Cotton market resists fresh decline

Published September 28, 2006

KARACHI, Sept 27: The cotton market on Wednesday resisted fresh decline on official reports that the production target would be achieved despite reports of damage to standing crop in some of the areas.

Owing to previous season’s crop shortfall, the government has revised the production target to 12m bales plus, which according to latest surveys, is said to be well within reach, market sources said.

During the last couple of weeks, the market remained unsettled amid conflicting reports about the damage to crop due to untimely rain and pest attack in some of the areas of the Punjab cotton belt and prices rose and fell in line with crop shortfall.Lint prices were also marked down by Rs75 per maund on Monday and Tuesday followed by reports of a normal crop and lowering of selling prices by both the grower and the ginner.

“It was the panic among the ginners created by larger arrivals of phutti into ginneries which caused the price decline,” brokers said, adding: “The pace of arrivals during the first picking of phutti continues to haunt both the ginners and growers.”

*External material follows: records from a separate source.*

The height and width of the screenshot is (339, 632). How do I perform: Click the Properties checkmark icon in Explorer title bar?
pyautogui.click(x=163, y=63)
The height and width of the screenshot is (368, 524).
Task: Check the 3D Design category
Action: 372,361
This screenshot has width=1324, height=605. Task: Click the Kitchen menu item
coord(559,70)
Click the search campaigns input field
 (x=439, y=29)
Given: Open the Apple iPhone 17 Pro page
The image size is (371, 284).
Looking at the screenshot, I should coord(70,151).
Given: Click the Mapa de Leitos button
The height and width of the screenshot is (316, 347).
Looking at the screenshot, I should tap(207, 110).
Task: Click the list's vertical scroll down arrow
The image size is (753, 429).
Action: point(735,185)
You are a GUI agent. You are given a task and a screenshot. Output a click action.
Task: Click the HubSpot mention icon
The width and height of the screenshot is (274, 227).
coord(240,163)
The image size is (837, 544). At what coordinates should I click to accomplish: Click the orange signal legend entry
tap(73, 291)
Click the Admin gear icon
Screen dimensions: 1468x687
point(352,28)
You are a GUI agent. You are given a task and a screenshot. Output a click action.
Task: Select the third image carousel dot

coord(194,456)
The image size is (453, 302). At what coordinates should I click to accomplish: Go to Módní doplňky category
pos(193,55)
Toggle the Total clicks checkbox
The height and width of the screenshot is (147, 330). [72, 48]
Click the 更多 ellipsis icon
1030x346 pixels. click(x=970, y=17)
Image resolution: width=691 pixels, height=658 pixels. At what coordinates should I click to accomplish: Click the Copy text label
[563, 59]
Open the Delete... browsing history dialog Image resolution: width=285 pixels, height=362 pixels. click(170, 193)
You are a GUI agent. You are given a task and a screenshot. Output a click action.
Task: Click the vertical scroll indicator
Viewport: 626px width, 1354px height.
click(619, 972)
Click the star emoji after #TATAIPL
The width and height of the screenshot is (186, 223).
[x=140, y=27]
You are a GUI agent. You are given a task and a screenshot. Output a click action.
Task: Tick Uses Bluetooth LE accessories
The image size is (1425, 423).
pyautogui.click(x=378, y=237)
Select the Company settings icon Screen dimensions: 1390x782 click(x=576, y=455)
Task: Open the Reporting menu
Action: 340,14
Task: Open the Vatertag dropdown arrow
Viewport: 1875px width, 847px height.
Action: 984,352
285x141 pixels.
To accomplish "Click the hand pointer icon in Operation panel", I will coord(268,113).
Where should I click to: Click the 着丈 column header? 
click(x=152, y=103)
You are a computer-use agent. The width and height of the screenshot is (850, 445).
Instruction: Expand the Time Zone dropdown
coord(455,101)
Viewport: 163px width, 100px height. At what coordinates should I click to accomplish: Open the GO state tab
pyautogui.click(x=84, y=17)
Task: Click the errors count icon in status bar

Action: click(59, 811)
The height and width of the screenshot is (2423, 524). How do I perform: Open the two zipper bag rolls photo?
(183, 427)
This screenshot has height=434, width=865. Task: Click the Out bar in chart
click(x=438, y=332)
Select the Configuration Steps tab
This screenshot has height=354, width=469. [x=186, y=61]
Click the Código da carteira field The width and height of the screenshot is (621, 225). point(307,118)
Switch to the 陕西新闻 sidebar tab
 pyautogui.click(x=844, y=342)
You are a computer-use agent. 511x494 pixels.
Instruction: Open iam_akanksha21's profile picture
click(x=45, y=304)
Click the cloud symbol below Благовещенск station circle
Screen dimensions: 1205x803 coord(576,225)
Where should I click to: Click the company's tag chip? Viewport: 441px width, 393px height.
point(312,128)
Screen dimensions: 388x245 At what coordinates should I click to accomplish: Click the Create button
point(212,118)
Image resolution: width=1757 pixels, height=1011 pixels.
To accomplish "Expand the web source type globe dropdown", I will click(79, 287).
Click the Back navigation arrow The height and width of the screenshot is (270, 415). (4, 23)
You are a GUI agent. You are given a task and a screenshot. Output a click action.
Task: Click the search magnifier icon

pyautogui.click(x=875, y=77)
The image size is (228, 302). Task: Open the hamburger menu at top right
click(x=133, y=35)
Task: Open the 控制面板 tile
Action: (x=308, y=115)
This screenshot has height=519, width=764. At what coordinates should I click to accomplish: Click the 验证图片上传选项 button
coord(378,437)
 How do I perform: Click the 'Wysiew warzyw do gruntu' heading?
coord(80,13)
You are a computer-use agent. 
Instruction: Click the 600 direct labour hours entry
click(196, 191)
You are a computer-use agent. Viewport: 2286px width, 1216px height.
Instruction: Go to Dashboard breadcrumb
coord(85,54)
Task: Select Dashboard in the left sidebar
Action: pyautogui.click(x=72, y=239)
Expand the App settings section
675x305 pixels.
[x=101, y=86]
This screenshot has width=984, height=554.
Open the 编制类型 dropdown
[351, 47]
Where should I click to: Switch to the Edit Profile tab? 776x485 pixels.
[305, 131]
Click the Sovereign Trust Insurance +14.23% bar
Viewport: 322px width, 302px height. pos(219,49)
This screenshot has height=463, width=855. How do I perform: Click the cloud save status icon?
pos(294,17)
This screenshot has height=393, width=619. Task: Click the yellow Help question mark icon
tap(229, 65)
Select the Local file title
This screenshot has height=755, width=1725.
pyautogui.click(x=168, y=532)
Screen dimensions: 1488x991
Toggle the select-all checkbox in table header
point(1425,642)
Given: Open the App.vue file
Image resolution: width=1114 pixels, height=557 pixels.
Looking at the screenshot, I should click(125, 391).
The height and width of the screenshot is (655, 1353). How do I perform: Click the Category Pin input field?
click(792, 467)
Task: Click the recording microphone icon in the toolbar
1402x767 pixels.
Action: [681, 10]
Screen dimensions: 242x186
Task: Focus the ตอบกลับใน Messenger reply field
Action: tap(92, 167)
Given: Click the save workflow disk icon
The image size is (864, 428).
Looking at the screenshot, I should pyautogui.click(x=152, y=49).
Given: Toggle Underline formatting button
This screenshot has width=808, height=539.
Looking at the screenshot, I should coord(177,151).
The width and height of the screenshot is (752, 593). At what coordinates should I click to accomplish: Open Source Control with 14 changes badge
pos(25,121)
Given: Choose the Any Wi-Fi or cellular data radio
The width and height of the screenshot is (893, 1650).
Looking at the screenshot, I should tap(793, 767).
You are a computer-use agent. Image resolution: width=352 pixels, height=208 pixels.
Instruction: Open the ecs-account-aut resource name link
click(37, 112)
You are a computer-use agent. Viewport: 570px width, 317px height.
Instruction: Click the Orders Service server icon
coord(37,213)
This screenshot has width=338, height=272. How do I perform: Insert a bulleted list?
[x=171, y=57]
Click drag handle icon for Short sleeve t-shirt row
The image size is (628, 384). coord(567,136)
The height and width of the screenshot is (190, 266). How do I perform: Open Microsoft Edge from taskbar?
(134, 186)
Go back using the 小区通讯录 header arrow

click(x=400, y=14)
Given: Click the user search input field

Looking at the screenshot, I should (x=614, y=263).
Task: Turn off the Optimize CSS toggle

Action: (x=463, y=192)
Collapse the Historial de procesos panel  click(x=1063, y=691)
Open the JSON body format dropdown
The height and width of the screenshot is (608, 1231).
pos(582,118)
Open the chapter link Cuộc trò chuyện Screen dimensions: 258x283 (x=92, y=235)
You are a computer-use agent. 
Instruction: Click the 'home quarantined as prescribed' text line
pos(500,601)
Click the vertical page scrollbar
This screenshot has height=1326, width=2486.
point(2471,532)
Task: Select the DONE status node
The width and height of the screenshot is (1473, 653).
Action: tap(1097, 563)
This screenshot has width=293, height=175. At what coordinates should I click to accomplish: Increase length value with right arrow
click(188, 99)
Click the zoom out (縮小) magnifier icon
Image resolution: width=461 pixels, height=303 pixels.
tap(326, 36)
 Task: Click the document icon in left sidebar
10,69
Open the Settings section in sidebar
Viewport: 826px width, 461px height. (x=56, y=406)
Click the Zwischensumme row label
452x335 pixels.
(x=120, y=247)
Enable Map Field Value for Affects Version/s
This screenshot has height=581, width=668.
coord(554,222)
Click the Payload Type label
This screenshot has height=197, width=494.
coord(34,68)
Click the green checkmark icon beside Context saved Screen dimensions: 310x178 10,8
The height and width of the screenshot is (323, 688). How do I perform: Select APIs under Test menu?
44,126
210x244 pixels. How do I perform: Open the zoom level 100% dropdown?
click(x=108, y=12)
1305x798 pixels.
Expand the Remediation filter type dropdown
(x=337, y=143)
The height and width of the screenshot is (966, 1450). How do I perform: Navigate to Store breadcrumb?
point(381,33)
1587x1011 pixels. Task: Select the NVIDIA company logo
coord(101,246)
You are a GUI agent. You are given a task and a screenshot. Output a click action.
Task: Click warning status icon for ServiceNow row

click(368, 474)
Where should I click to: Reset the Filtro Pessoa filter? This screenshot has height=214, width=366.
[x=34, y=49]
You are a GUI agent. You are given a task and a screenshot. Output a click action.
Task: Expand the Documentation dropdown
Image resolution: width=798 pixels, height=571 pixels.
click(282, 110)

Floor brokers ruled out the possibility of further fall in lint prices on the perceptions that the figure of 12.5m bales plus is far below the expanded spinning and weaving capacity of the industry.

According to unofficial figures, the mill annual consumption figure had touched the high mark of 15m bales, far above the local production, and an expected supply gap would be met through imports or additional supplies from the TCP.

Meanwhile, reports coming from the upper Sindh and southern Punjab cotton belts indicate that first picking of phutti in some of the areas has already started and average per yield is said to be normal.

Official spot rates were, therefore, firmly held at the last close of Rs2,500 per maund, while in the ready section some of the deals were done below or above them depending on quality of lint in trade.

Ready offtake was light as ginners took a breather and did not indulge in hasty selling. As a result, about 7,000 bales, both from the Sindh and Punjab ginneries changed hands between Rs2,450 and Rs2,550 per maund.